Your objective: Copy out the lines below, changing every "screenshot" to "screen capture" and leaving everything else the same.

=======

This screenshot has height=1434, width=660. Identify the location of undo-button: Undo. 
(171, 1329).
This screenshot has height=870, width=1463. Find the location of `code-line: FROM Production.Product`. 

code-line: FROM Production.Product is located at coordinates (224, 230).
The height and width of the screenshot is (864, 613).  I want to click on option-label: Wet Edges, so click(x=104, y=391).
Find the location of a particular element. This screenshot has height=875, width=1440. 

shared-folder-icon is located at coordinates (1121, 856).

=======

Exercise response:
This screen capture has height=1434, width=660. Identify the location of undo-button: Undo. 
(171, 1329).
This screen capture has height=870, width=1463. Find the location of `code-line: FROM Production.Product`. 

code-line: FROM Production.Product is located at coordinates (224, 230).
The height and width of the screen capture is (864, 613).  I want to click on option-label: Wet Edges, so click(x=104, y=391).
Find the location of a particular element. This screen capture has height=875, width=1440. 

shared-folder-icon is located at coordinates (1121, 856).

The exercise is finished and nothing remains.